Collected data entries
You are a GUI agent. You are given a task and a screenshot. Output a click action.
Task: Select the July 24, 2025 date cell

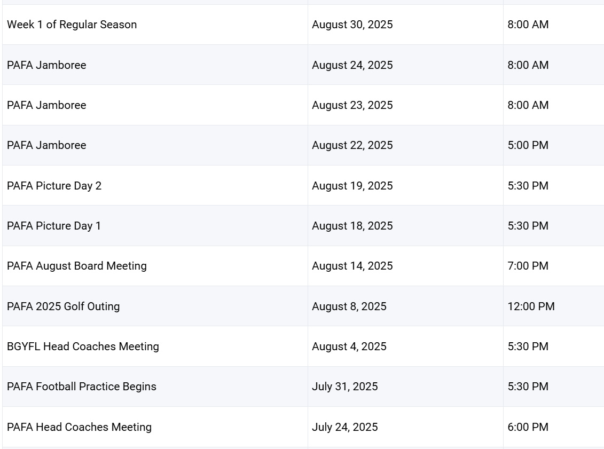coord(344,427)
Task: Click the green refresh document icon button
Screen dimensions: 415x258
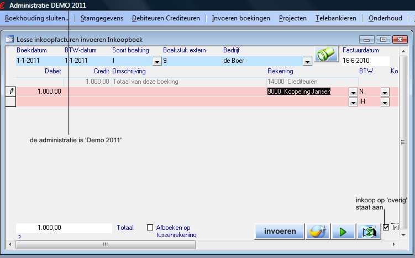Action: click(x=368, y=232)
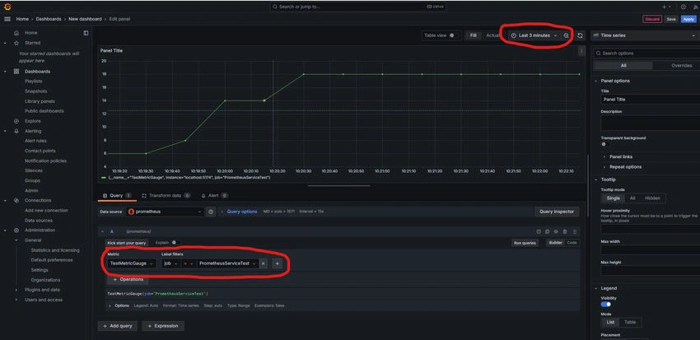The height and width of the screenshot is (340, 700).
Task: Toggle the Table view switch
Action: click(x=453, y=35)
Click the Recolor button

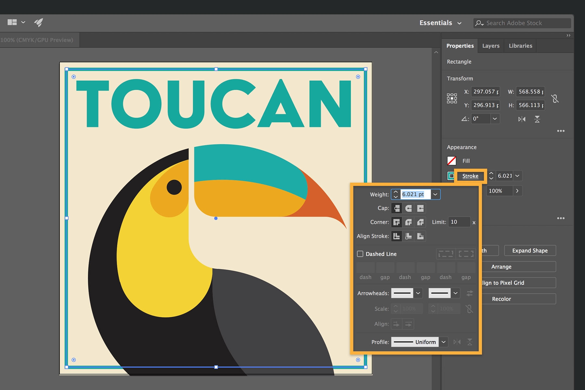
--
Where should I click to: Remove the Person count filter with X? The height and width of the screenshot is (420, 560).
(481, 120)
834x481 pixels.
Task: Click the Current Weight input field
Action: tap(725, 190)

== ASSIGNMENT ==
Please report how many lines of the entries above contain the string "button". Reply with only the number.

== ANSWER SPACE ==
2